**Supplied records**
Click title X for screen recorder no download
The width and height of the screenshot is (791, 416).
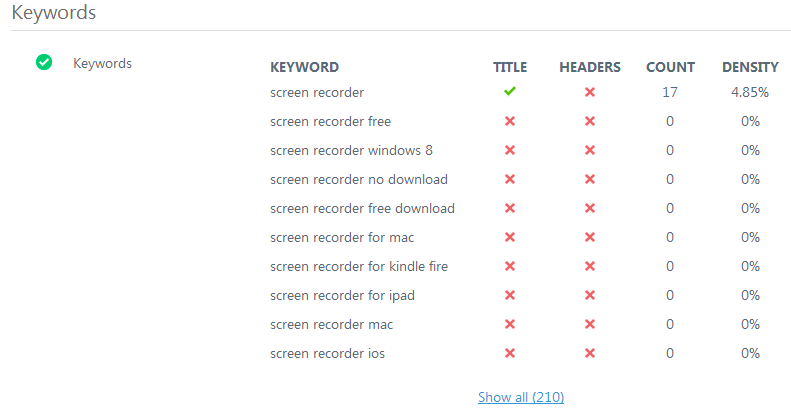(x=510, y=179)
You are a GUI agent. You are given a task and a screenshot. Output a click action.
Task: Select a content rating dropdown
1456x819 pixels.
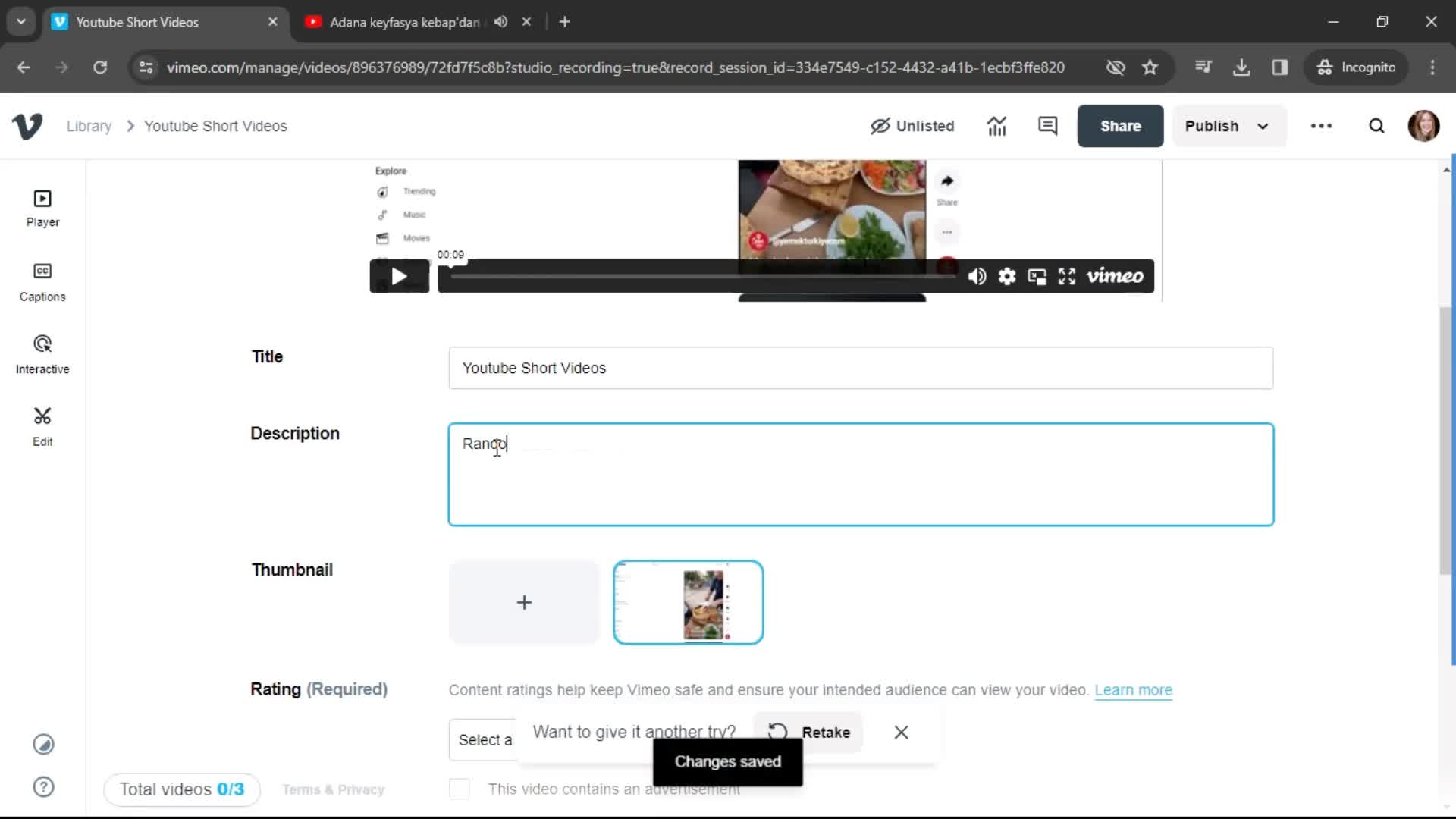pos(485,739)
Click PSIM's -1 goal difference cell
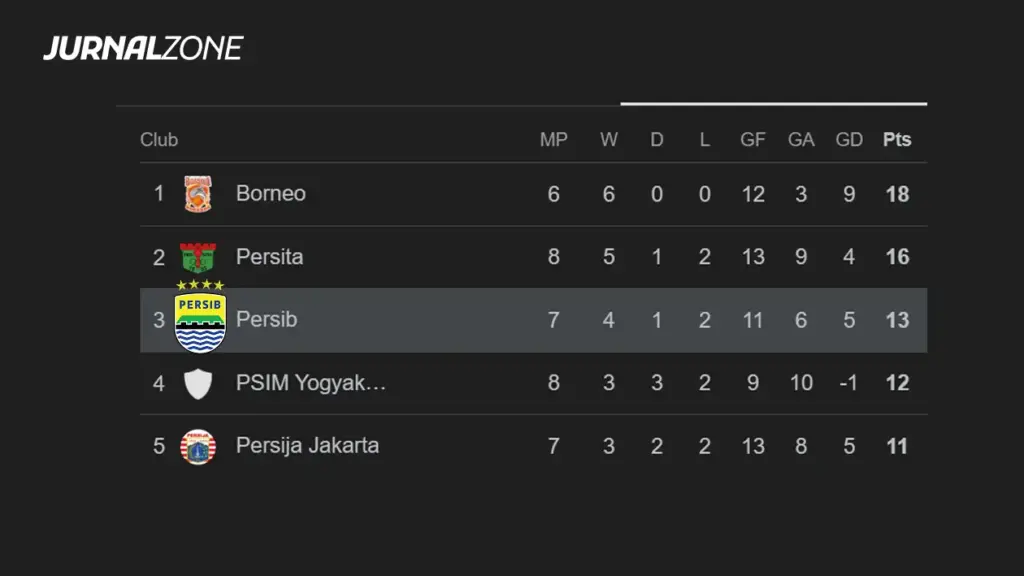 click(x=849, y=383)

**Given problem**
Rewrite the lines starting at the one containing "You are a GUI" and ending at the final line, both included, keeping the requests and shifting every number in the click coordinates up by 147. Leave the pictures out of your answer.

**Solution for this exercise**
You are a GUI agent. You are given a task and a screenshot. Output a click action.
Task: Select a content rating dropdown
1456x819 pixels.
pos(632,886)
Click PSIM's -1 goal difference cell
 click(x=996, y=530)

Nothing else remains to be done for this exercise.